Tag Archives: alcoholism

A Face In The Sky

A pretty dream, a face in the sky, my love.

                              A pretty dream, the face turned, love lost.

                             

                              This car isn’t much, but it goes fast enough.

                              The drink makes me numb, deathly quiet.

 

                              Let it end, by the sea, so I can disappear,

                              To the depths, the dark, the place perfect.

 

                              I let her down. I cannot win. The Devil will.

                              I’m tired of fighting myself. I’m tired of madness.

 

                              There he comes, flashing lights, coming for me.

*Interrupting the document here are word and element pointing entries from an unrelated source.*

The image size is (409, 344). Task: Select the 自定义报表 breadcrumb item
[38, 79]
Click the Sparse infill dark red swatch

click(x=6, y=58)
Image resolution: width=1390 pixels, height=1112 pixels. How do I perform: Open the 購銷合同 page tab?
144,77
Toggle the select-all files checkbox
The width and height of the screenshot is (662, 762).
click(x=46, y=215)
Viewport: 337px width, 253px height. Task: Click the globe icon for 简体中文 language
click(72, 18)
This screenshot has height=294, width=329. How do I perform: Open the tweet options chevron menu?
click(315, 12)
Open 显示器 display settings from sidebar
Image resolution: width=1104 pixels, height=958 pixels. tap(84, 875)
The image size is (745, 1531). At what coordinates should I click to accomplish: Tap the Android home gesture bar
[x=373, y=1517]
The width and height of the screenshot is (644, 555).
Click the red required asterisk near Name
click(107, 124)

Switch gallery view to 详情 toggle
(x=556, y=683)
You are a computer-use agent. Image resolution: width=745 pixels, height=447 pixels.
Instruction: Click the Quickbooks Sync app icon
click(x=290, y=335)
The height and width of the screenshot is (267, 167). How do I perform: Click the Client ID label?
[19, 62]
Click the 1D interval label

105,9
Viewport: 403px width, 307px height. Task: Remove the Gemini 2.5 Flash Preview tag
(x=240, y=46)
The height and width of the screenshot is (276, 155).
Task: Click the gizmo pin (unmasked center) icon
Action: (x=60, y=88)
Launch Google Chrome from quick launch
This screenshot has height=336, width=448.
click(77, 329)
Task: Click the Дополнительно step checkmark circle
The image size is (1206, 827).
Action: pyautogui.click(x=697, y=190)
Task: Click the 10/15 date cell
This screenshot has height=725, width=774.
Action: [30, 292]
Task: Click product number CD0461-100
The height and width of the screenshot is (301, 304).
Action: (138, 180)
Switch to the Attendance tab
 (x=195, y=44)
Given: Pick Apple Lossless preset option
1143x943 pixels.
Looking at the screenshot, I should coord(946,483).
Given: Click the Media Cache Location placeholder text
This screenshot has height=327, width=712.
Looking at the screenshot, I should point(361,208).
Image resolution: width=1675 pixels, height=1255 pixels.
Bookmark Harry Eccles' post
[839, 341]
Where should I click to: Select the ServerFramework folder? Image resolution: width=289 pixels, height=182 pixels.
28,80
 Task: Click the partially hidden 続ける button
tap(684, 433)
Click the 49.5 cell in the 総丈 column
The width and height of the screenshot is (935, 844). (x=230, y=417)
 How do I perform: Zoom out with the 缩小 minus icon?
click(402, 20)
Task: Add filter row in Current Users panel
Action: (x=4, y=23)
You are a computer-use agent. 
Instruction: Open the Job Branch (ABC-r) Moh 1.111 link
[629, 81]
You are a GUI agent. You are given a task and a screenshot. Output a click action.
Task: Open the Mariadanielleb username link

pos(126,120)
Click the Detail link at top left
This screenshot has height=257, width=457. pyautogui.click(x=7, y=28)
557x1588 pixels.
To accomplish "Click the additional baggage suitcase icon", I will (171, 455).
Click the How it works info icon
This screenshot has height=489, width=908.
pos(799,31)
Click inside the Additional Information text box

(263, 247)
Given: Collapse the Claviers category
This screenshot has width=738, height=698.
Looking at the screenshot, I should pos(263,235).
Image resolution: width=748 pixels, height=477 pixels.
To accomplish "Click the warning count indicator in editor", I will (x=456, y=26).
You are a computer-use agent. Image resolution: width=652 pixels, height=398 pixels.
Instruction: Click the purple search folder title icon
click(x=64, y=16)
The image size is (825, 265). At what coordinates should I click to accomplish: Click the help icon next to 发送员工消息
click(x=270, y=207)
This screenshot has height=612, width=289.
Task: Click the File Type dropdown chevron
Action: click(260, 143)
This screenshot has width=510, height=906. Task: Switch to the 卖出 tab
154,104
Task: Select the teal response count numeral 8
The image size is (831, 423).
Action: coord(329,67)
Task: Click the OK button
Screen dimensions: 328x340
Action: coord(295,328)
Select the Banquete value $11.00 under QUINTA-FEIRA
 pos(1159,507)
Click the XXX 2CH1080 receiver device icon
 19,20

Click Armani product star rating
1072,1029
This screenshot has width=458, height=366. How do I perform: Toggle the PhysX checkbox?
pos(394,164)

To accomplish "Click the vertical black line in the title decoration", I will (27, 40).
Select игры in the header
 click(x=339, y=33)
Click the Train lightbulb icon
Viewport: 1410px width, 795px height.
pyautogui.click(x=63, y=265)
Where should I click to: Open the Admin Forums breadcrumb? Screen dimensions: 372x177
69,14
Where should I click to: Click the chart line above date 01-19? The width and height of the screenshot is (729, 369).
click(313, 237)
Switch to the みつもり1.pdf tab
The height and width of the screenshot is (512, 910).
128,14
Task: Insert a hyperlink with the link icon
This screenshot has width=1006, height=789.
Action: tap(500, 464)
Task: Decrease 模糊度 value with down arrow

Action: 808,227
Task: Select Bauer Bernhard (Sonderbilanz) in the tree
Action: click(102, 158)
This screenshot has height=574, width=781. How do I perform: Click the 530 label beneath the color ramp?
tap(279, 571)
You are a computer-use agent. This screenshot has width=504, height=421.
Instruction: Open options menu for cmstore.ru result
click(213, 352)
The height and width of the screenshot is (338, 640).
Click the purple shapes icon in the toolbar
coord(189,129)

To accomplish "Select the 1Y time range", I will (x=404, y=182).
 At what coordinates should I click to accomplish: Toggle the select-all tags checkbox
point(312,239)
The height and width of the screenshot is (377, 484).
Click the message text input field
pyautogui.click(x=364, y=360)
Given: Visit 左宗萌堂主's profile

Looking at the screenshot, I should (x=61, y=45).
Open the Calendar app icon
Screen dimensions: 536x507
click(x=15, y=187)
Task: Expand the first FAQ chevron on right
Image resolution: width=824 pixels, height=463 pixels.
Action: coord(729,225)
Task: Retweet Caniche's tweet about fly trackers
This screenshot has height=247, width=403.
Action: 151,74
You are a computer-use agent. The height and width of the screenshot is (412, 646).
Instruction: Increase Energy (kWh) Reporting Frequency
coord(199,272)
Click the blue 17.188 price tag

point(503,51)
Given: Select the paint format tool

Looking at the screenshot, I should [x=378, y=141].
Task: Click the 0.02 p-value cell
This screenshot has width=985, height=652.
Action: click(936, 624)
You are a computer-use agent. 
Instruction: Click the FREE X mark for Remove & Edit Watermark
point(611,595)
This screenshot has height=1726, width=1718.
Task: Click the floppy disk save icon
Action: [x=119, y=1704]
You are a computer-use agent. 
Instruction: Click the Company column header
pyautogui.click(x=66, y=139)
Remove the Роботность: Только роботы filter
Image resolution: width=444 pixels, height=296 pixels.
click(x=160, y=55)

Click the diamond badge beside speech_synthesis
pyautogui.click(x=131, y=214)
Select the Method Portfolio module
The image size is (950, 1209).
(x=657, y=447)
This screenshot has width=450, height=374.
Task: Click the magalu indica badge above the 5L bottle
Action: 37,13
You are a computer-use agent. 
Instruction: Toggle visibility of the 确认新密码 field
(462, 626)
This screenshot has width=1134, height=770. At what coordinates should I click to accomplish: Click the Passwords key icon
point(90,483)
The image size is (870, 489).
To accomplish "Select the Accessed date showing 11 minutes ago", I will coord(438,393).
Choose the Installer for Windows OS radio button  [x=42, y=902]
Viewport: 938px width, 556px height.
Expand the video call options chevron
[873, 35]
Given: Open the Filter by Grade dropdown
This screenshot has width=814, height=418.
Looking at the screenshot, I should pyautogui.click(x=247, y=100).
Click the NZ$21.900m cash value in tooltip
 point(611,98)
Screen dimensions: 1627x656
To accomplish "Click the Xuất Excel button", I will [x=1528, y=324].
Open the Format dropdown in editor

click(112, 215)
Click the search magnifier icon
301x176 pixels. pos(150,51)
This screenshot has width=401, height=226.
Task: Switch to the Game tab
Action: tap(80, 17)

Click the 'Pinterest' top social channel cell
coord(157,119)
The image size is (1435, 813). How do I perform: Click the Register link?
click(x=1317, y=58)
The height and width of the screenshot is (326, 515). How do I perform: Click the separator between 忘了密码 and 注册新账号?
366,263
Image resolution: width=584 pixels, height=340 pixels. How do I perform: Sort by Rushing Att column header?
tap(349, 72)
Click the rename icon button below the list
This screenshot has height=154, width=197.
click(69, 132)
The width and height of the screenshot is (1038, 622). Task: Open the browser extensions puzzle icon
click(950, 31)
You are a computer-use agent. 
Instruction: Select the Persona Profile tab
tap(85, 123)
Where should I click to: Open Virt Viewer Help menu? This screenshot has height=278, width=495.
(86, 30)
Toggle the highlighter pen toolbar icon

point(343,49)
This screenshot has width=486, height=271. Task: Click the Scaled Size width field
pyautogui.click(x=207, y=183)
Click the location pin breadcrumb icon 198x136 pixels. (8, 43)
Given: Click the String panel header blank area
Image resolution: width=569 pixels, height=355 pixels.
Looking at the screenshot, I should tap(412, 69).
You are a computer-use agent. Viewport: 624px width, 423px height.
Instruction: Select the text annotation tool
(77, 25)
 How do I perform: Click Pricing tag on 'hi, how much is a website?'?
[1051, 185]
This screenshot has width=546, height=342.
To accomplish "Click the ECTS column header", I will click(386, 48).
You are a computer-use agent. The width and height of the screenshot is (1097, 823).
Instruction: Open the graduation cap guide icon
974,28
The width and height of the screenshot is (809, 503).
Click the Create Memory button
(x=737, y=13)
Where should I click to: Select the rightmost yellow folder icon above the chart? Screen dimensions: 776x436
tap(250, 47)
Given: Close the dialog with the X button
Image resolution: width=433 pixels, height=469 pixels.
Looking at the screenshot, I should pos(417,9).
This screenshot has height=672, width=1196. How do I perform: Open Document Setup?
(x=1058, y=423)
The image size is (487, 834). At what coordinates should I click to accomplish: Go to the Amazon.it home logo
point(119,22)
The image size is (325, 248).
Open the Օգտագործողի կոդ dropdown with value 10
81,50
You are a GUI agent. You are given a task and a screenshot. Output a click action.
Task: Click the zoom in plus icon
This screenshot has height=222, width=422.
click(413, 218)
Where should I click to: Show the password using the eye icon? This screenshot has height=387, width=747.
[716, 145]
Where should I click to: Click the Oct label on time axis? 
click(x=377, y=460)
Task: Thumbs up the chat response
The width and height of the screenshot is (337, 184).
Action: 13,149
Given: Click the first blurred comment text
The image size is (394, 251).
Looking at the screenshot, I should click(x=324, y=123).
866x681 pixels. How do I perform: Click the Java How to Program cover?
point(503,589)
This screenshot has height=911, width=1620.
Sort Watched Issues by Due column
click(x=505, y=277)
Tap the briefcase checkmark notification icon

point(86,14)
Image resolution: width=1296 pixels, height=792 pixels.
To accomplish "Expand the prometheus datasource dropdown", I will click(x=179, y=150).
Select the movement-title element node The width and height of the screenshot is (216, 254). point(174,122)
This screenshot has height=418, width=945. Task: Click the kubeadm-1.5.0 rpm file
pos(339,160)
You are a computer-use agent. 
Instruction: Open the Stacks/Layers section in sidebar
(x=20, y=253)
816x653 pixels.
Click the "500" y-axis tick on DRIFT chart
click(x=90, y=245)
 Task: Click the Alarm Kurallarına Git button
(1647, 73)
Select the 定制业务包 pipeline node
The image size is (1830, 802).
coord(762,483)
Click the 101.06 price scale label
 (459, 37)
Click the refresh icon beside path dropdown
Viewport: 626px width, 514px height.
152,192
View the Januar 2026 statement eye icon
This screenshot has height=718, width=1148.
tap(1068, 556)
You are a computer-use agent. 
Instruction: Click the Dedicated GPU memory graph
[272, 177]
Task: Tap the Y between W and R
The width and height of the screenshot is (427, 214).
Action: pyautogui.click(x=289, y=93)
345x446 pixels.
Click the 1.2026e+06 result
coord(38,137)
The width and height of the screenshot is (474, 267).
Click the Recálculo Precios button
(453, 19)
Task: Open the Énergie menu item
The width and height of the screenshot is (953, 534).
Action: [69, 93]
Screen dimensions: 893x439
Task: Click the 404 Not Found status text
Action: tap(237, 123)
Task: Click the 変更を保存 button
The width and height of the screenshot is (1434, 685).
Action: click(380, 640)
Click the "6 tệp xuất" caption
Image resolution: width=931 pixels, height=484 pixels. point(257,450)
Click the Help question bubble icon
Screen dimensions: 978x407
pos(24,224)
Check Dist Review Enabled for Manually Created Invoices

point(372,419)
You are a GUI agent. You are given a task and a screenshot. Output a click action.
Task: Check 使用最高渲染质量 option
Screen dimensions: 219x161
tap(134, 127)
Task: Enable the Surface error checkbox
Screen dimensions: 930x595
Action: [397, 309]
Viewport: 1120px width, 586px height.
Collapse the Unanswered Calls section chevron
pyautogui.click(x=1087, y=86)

                              I’ll make the right wrong move, and I’ll be gone.

 

                              Pulling over, one last pull, I can leave forever,

                              For the dark and warm place, that’s only silence.

Emily Jean

It’s late September. We’re passing a bottle of wine late at night.
Sitting on a worn out couch outside her apartment, talking about life.
Red wine leads to red thoughts, of what comes when death finds us,
and what will be left of us as this world burns away sweetness for a laugh,
of what could last for all time.
 A bottle finished, another opened. We don’t realize where this will lead.
Just something to soothe broken hearts, make us feel light and full of dreams.
Her man left her. I’m facing the loss of someone dear. The stars gave us no names.
We’re both lonely and raw and just trying to hold onto warmth as winter comes.
We get drunk. We always get drunk.
 She ends up asleep on my shoulder, asleep, troubled and at peace.
Both bottles of wine empty at my feet. Her rust colored hair bleeds
the death of sweetness, of hope, down my chest. Another wound.
Buzzed, full of dreams, way too horny, I watch the sky, counting her breathes
and counting the stars, and giving up on the tenderness of the moon.

The End of the Dream

She’s sitting on the hood of my mint blue 65 mustang.
Drinking iced tea, watching the sun fall, the night come.
The end of the road wasn’t paradise, the end of the dream.
I come to sit with her, but first spike my tea with some rum.
 A little house, a scraggly yard, a little place out of the night.
We sleep together, and it’s still good; it’s not what we thought.
Life is life anywhere you go, and this town is just like back home.
That you can’t outrun the world, no matter what dream you bought.
 I put my arm around her, I kiss her brunette head, then her cheek.
She lays her head on my shoulder, and we drink, and she knows I’m drunk.
Tomorrow it will all make sense, and I can beat the bottle, and we’ll be free.
We go inside, watch some show on Netflix, some wild girl with endless spunk.
 Sleepless. Tomorrow it will all make sense, and be clear, in heart and head.
She is troubled by a bad dream, me by sleep that can’t come, and a silence.
I make myself the big spoon, nuzzle her neck, breath her salty, dry skin.
This is peace I tell myself. This is what I always wanted. I dream of violence.